Goal -
Retype the following records line for line, with no changes.

..........

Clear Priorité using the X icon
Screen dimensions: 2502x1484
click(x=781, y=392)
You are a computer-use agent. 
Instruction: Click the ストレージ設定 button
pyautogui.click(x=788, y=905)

..........

Solution for this task -
Clear Priorité using the X icon
Screen dimensions: 2502x1484
click(x=781, y=392)
You are a computer-use agent. 
Instruction: Click the ストレージ設定 button
pyautogui.click(x=788, y=905)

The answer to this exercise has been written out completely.